Me too, such a fascinating way to enrich you rats lives.


----------



## Tinytoes (Dec 23, 2020)

I think I will try just adding an organic dig box, with soil and leaf litter and grasses, etc.


----------



## Tinytoes (Dec 23, 2020)

I've read up on it, and joined a FB group just to see what they post. Interesting, but very time consuming. One must be dedicated to keeping your animals in an almost zoo-like enclosure. Fine line between healthy and hazardous


----------



## Natalya (May 18, 2020)

DonutandCoffee said:


> Using a cat litter scoops to scoop things out of the coconut fiber soil is a good idea too. I did this when I used a fish tank as a dig box with treats and stuff.
> If you do end up doing a bioactive cage theme, you should post some pictures of it!


I'm making a digging box from plexiglass and coroplast (for the bottom), and ordered two bricks of coconut coir. I'm not ready for bioactive yet, I can't imagine bugs and worms in my apartment. I want to provide some enrichment for my girls and I think the slightly higher humidity of the coir can be beneficial for their skin. The air tends to be very dry in apartments in winter due to heating. But the fact that they gonna pee and poo in there worries me. Is it easy to spot the part of the coir fiber where they peed? Do they pee and poo on the surface only, or inside as well?


----------



## Tinytoes (Dec 23, 2020)

I've been trying to start a thread about my Critter Nation cage and a natural set up, but I'm not getting approval. Here is my cage so far, I've used reeds and grasses, apple tree limb and sisal rope cargo net. Dig box is under the shelf in the back.


----------



## Tinytoes (Dec 23, 2020)




----------



## Natalya (May 18, 2020)

Aww! So natural! What is this metal rack? It's not an original cage accessory, rather something repurposed, is it?


----------



## Tinytoes (Dec 23, 2020)

It's the frame for the tray, adjustable. I don't have the tray yet, but I think using cardboard on the back and front, and leaving the middle open to access the dig box might work better. Like this...


----------



## a1phanine (Mar 27, 2018)

Tinytoes said:


> I've been trying to start a thread about my Critter Nation cage and a natural set up, but I'm not getting approval.
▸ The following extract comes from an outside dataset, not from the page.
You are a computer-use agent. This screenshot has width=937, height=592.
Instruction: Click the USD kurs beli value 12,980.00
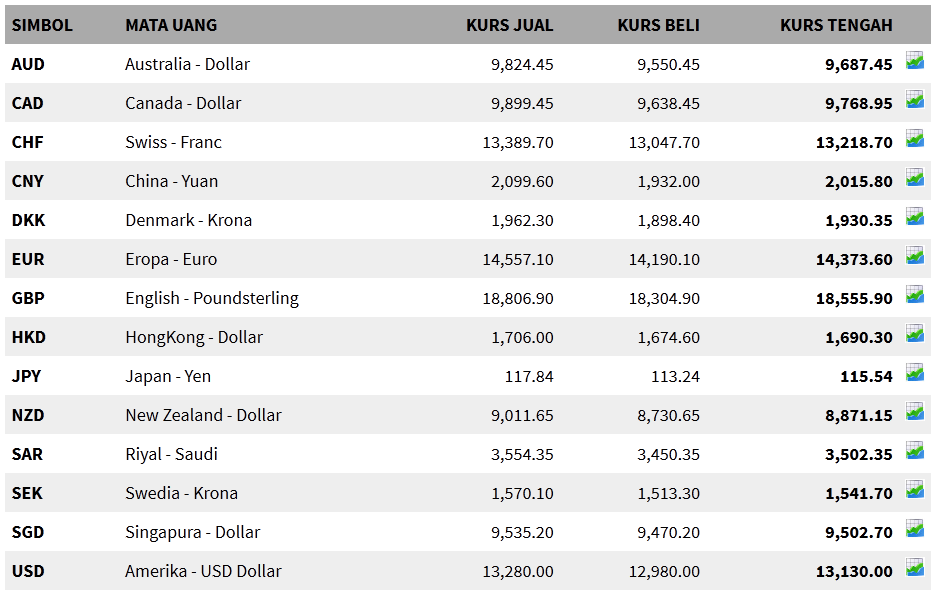click(x=664, y=572)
Sorry I'm the only person who moderates this forum and i've been at work all day, for some reason the spam filter likes to put people into approval if they suddenly post longer posts than usual, its not the best


----------



## Vividdonut12 (Nov 26, 2020)

That looks great, maybe some more accessories in the color green would add to your theme even more.


----------



## Tinytoes (Dec 23, 2020)

a1phanine said:


> Sorry I'm the only person who moderates this forum and i've been at work all day, for some reason the spam filter likes to put people into approval if they suddenly post longer posts than usual, its not the best


Thank you for your time on this forum, I wasn't sure if my images were too big or I shouldn't reference the name of my non-profit rescue. I took the name out just in case. I'm learning so much from all the good people here!!


----------



## Tinytoes (Dec 23, 2020)

I've seen enough videos of bio environments with their creepy crawlies and bugs and such. No thank you, and that's a hard NO thank you. Not for me. Soil and leaves are fine, but I don't feel the need to create a bioactive environment.


----------